Esta tendencia ha generado un debate importante: ¿puede el Pokémon TCG seguir siendo considerado un simple hobby cuando el valor de sus cartas alcanza cifras tan elevadas? La dificultad para encontrar productos en tiendas, la competencia con revendedores y la presencia de industrias enteras dedicadas a la apertura de sobres y transmisiones en vivo, sugieren que el TCG ha trascendido su estatus de pasatiempo.
Las cifras hablan por sí solas. Se estima que el valor colectivo de las cartas de Pokémon ha experimentado aumentos drásticos, especialmente desde la pandemia. Índices especializados muestran incrementos que superan el 1,300% en los últimos años. Lo que antes eran cartas de colección con valores en decenas de dólares, ahora alcanzan fácilmente los cientos e incluso miles, incluso para las cartas más codiciadas de cada nueva expansión.
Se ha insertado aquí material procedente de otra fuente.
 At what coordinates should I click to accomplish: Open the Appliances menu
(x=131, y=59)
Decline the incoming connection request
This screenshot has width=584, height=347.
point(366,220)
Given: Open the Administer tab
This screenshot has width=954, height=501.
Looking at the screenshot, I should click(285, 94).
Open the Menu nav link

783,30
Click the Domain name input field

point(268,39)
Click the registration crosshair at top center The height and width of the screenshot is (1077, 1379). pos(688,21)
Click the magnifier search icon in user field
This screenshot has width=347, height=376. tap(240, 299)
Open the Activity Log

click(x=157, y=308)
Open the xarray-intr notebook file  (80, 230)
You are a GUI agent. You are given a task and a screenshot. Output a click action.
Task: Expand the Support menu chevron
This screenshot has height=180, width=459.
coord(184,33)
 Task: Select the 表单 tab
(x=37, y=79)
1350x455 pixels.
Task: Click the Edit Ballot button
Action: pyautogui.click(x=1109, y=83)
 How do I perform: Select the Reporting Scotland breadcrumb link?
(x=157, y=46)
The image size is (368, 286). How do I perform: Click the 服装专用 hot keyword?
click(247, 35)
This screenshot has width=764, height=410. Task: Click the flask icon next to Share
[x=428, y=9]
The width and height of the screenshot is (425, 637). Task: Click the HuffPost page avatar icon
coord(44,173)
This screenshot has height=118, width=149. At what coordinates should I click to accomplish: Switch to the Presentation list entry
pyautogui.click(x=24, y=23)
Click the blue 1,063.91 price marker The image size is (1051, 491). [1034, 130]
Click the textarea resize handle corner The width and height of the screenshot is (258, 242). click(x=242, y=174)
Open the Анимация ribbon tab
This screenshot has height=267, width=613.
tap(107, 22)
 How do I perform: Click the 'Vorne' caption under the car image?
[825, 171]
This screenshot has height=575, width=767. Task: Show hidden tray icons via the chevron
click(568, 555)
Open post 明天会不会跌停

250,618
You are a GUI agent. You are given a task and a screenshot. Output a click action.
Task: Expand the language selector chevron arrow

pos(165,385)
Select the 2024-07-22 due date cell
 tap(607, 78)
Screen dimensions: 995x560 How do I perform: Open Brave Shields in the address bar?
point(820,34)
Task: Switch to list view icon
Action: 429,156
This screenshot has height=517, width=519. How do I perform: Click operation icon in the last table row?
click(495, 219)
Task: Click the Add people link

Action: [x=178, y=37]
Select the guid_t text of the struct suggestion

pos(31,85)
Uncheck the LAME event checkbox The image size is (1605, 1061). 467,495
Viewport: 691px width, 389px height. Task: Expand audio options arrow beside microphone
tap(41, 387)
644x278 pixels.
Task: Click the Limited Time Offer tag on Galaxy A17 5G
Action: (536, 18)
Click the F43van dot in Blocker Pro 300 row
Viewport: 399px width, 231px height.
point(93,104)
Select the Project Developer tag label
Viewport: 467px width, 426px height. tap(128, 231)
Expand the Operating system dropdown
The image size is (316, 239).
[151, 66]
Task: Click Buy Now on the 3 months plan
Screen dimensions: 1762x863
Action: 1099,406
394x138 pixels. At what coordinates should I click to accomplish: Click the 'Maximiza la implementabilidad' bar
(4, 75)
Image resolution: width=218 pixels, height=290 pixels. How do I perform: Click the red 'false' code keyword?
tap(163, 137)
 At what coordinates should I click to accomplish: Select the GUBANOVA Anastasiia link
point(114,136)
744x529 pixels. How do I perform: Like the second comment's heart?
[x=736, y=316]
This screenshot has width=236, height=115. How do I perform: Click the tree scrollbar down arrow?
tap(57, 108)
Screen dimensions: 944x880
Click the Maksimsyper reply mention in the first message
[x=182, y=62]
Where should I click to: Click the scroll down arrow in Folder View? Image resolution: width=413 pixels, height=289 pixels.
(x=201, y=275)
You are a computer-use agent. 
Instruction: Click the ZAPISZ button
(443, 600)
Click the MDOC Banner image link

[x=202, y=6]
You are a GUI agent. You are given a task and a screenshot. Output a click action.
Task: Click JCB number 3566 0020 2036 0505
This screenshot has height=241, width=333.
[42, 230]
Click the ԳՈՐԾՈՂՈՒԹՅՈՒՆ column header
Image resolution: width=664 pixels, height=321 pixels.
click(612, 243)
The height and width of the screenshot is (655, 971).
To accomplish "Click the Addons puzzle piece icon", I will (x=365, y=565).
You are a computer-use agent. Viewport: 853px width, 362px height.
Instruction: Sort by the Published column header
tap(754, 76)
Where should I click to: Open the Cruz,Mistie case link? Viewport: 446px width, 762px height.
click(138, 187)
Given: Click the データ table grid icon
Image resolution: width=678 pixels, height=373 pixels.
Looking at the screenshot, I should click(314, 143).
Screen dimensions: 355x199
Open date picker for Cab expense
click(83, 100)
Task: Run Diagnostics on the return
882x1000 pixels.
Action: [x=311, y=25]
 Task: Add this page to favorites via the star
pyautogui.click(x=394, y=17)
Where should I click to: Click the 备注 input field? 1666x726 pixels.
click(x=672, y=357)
Esta situación plantea interrogantes sobre la accesibilidad del juego, especialmente para los coleccionistas más jóvenes y las familias. La dificultad para adquirir productos y la especulación en el mercado hacen que el acceso sea un desafío. Si bien el coleccionismo y el juego de cartas de Pokémon siempre han tenido un componente de inversión, la magnitud actual de los valores y la dinámica del mercado sugieren que hemos entrado en una nueva era para el TCG, donde la línea entre hobby y fenómeno económico es cada vez más difusa.